Wednesday, May 31, 2006

my new business cards

the designer who created my logo (the crazy talented rob of rob and damia design) sent me proofs of my new business cards. we are going to print two sets - each with a different photo on the back. i still have to get permission to use one of the photos, but check them out. i love them. adore them. i can't wait to hand them out. it makes me feel like a real photographer.



(click to see bigger)

Tuesday, May 30, 2006

next generation

jack loves cameras:

what kate said

we were playing in the plastic pool in the backyard today when kate let out a big fart. i heard her say 'scuse me' and then she turned to me and said 'mommy, my bottom burped but i said 'scuse me.'

i couldn't stop giggling. even now it makes me smile.

Monday, May 29, 2006

holiday haiku

memorial day
plastic pools and bar-b-que
summer has started

Saturday, May 27, 2006

this makes me smile

oy.

so scratch the aforementioned beautiful day.

i'm a dolt.

just got a call from a friend of mine. she was expecting me at 4pm to take photos of her family for her mother's 75th birthday. somehow i put it on my calendar for tomorrow. i have the babysitter lined up and made sure it was on jeff's calendar. even got a new memory card and a back up battery for my camera so i wouldn't miss a shot.

and now it's fubar. her family is from out of town so i blew it. and she was gracious and kind and assured me that it was fine but i feel awful. just awful.

oy.

right now

i'm sitting on my front porch while kate is inside napping and jack is playing in the yard. the air is warm with only a hint of humidity and a light breeze is blowing bits of white fluff in the air. i have my laptop open and am listening to the weepies.

it's a beautiful day.

Friday, May 26, 2006

deadbeat mom

kate didn't have preschool today so a bunch of the moms were going to get together at a playground. i held the promise of the playground over the kids all morning ("clean up your room or we won't go to the playground" "put your dishes in the sink or you won't get to go to the playground"). we finally got the house picked up, the dishes put away, everyone dressed and bandaged (all of kate's imaginary boo boos) and as i opened the garage door, the first rain drops fell.

now its pouring and the kids are on the couch watching a movie while i doink around on my computer. i know i should be doing something with them...coloring, painting, baking, anything really. but i'm letting the kids fend for themselves. i'm not one of those moms who feels the need to always be doing something enriching with my children. i believe in letting kids play alone and use their imaginations.

but today i feel like i should be doing something and i just don't want to.

d.e.a.d.b.e.a.t.

Thursday, May 25, 2006

my new logo


(click it to see it bigger)

this is the new logo for my photography business. our good friend, rob, at rob and damia design created it for me.

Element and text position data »
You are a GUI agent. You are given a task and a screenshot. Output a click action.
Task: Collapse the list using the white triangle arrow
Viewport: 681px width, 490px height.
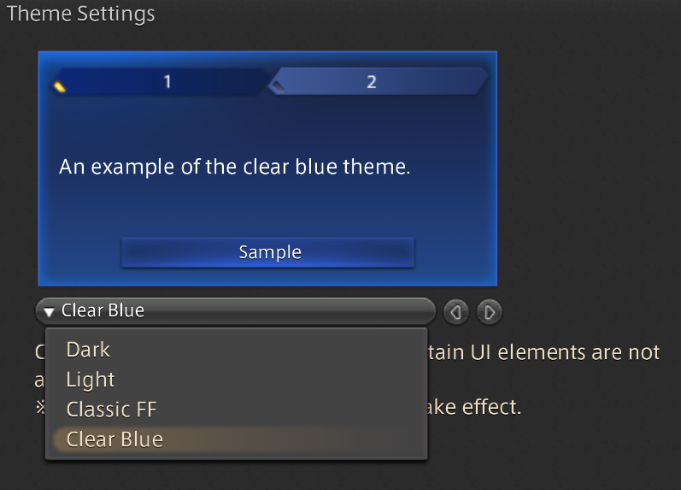pyautogui.click(x=49, y=311)
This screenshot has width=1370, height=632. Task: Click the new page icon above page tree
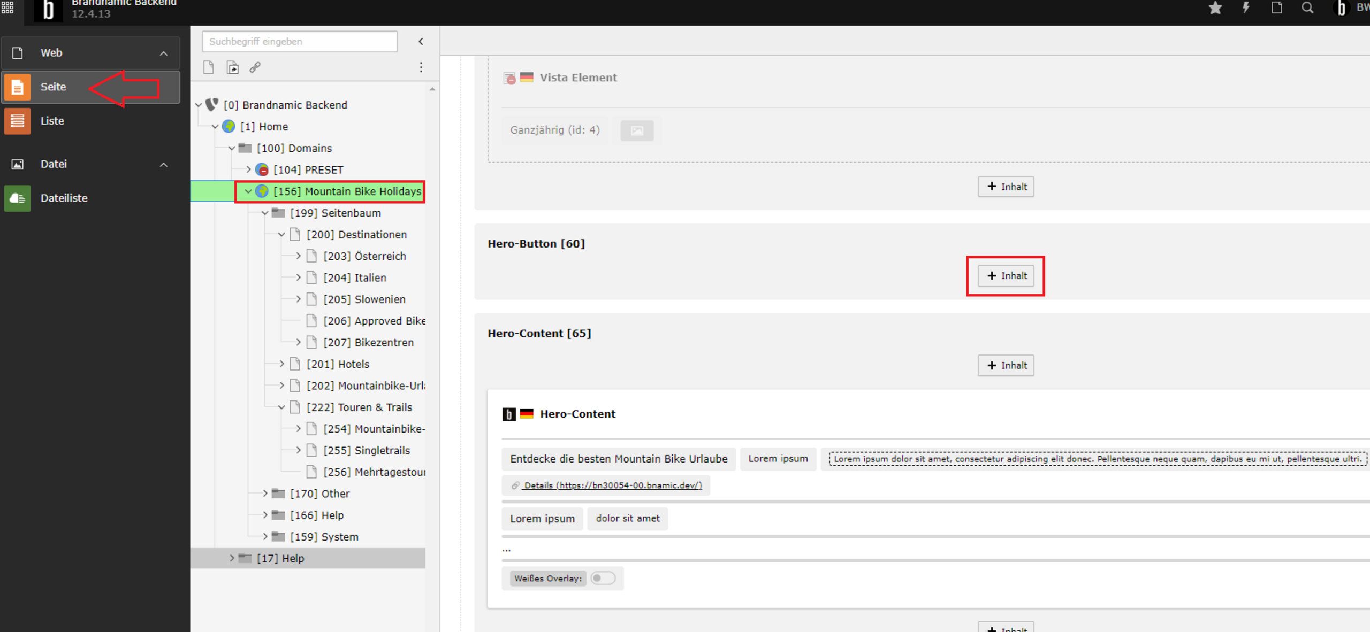click(x=209, y=67)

Problems to work on »
(a) Answer these questions about the blog:
(i) Which design firm created the logo for the photography business?
(ii) What time was the friend expecting the blogger to take the family photos?
(iii) Which music is the blogger listening to on the front porch?
(b) Write out everything in the blog from "now its pouring" down to "don't want to.", word for word.

Solutions by task »
(a)
(i) Rob and Damia Design
(ii) 4pm
(iii) The Weepies

(b)
now its pouring and the kids are on the couch watching a movie while i doink around on my computer. i know i should be doing something with them...coloring, painting, baking, anything really. but i'm letting the kids fend for themselves. i'm not one of those moms who feels the need to always be doing something enriching with my children. i believe in letting kids play alone and use their imaginations.

but today i feel like i should be doing something and i just don't want to.